A peça era uma comédia cheia de peripécias, onde a mãe da noiva dava as cartas, obrigando a filha casar com um ricaço, passando por cima de um pai trapalhão, que adorava a filha e morria de medo da mulher. No final, com a ajuda do pai, a filha foge com o namorado, deixando o noivo no altar com cara de bobo. Nesse momento entra Orlando e canta a famosa canção e todos caem na folia, dançando um com os outros em cena.
O sino da escola anuncia mais um fim de aulas. A garotada pega os seus pertences escolares, e sai em filas, com muita disciplina, sendo fiscalizada pela incansável Dona Amália. Na saída, já fora da escola, Eduardo se despede dos colegas e segue com a sua namorada pela Praça Castro Alves. Despedindo-se dela na Rua Nestor Ribeiro. Logo após, os dois seguem sozinhos para suas casas.
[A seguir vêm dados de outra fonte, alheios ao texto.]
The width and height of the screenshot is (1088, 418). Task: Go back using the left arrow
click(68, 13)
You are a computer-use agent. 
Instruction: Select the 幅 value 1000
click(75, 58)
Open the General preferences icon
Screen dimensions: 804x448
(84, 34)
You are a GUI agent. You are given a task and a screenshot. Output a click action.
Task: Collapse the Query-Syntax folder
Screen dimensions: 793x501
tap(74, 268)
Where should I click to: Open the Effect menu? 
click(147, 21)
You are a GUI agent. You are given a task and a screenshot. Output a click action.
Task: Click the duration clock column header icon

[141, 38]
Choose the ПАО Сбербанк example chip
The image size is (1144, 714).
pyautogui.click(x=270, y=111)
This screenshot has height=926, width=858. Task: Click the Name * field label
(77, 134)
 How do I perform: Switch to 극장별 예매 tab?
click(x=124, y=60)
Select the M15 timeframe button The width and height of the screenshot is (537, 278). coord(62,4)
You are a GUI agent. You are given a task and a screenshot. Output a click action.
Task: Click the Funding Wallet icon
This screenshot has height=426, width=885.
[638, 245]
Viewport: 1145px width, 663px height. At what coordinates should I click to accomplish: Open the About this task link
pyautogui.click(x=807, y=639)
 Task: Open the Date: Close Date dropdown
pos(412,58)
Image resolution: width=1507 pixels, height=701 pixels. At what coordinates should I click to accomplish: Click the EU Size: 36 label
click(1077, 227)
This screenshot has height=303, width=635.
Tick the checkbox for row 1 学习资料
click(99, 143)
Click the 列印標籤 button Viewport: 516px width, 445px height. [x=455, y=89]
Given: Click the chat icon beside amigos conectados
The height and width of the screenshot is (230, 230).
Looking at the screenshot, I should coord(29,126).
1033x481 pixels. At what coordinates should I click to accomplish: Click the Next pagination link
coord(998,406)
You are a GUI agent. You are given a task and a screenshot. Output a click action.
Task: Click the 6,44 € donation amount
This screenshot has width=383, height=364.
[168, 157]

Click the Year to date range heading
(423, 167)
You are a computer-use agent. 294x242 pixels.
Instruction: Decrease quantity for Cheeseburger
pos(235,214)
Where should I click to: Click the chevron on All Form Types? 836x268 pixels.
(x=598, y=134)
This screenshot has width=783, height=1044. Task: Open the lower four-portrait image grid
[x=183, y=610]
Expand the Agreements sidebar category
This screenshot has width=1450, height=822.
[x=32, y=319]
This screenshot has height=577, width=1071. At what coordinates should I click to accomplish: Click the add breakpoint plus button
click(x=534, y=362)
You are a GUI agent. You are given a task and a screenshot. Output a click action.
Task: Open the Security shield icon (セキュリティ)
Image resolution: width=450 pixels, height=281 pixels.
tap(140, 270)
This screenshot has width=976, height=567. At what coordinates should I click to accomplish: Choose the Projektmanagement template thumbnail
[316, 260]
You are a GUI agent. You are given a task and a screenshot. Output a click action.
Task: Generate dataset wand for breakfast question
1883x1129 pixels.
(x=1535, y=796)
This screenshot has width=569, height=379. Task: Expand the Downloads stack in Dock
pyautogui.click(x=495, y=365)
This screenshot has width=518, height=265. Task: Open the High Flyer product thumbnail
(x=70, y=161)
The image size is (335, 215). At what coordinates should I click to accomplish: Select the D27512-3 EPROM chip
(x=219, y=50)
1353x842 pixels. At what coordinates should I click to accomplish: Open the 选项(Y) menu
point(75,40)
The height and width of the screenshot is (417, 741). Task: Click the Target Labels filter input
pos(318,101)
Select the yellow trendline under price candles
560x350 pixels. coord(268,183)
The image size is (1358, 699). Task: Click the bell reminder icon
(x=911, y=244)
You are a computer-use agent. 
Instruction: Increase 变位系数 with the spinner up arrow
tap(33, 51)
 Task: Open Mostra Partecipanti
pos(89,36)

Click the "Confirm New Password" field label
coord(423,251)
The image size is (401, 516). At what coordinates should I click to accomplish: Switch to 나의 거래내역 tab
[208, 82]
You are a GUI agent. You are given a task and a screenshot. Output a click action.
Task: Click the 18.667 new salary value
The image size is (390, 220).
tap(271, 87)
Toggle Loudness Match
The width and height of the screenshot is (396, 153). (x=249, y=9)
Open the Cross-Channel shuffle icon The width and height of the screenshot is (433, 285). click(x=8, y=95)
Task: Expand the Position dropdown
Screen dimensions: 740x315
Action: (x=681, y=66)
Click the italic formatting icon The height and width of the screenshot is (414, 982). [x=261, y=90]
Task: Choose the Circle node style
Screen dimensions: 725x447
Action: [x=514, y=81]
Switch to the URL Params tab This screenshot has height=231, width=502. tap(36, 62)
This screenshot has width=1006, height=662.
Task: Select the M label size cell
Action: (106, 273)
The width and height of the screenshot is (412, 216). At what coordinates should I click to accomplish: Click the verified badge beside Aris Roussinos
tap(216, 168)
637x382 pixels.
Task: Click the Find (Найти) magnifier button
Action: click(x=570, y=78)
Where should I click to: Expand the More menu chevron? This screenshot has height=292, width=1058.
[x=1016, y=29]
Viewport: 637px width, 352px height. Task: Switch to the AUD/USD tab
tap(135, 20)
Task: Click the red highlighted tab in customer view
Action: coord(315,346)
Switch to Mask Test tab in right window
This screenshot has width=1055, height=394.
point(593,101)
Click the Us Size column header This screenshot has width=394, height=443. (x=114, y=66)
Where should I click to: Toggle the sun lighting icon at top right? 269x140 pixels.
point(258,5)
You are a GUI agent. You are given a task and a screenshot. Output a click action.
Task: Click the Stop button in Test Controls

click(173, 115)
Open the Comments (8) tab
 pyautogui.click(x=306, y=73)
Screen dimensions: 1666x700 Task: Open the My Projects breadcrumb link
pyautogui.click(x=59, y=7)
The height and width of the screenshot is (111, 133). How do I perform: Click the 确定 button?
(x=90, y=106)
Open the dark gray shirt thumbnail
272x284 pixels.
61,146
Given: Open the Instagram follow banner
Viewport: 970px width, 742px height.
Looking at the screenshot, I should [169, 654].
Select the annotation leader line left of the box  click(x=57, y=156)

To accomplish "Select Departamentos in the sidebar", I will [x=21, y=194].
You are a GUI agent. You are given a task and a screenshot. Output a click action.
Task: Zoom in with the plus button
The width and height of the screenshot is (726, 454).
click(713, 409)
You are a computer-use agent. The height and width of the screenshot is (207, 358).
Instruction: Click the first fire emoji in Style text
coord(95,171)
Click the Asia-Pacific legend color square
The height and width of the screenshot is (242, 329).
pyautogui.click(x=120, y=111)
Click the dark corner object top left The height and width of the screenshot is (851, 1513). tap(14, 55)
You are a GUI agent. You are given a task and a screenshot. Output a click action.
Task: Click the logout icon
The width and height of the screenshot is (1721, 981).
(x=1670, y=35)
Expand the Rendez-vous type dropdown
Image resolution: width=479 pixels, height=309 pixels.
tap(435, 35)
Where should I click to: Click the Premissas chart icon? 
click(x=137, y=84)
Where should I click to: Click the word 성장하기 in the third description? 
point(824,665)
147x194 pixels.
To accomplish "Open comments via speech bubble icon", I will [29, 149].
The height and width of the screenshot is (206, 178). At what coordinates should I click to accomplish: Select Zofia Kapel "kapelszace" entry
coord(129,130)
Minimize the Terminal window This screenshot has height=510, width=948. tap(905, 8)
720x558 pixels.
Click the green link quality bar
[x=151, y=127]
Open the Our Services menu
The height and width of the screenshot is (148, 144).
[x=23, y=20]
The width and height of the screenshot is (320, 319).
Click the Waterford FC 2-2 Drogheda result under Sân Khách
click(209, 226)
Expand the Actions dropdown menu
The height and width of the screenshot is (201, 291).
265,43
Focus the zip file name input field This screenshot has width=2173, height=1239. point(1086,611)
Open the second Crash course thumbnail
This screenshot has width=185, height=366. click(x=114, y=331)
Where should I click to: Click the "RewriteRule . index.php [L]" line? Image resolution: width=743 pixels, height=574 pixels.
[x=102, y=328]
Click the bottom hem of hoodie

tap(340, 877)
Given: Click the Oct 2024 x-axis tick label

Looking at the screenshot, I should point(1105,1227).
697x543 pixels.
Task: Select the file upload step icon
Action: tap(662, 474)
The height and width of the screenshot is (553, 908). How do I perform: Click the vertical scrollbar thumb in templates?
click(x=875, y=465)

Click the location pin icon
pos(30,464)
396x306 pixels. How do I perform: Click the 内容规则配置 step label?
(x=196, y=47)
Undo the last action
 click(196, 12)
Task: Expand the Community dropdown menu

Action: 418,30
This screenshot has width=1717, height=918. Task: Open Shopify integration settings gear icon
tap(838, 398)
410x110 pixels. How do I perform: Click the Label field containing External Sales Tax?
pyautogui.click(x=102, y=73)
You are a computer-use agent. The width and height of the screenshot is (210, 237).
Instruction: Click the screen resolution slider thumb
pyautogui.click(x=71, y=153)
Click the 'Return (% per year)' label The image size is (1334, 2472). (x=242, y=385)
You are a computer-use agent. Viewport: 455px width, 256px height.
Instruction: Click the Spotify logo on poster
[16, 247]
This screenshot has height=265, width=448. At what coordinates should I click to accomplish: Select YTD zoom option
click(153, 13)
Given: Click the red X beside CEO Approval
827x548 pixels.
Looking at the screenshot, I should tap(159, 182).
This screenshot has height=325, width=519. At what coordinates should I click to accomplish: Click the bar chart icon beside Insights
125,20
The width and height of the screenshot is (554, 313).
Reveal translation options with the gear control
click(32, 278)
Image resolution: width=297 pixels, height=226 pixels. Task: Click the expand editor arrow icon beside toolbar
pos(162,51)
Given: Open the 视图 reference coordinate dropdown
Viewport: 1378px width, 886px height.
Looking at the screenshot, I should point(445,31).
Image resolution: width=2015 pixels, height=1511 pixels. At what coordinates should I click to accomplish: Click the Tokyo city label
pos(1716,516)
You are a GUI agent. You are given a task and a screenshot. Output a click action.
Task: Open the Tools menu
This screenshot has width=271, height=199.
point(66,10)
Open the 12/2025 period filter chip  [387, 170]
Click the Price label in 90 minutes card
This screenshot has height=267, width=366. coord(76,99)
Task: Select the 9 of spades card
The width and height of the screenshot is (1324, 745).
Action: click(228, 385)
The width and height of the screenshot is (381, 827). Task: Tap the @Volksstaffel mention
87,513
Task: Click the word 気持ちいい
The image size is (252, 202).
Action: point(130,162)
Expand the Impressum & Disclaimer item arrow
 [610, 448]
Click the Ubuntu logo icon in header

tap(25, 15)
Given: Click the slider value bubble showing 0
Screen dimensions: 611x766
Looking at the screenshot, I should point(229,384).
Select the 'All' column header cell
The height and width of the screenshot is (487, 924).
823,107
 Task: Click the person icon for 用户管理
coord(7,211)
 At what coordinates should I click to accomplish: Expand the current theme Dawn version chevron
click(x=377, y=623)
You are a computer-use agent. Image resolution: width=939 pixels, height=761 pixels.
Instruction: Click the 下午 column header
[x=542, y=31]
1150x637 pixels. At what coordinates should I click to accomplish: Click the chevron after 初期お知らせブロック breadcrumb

Johnny e Luis seguem na companhia de Orlando, achando graça do jeito enfezado do rapaz. A seguir, ele olha para os amigos e diz com determinação:
- Como fala o povo: “Ri melhor quem ri por último!”
Os garotos entreolharam-se, admirados com a postura do rapaz. Johnny, seguindo o ensejo do amigo, disse sorrindo:
É isso aí amigo! Nada melhor do que um dia após o outro!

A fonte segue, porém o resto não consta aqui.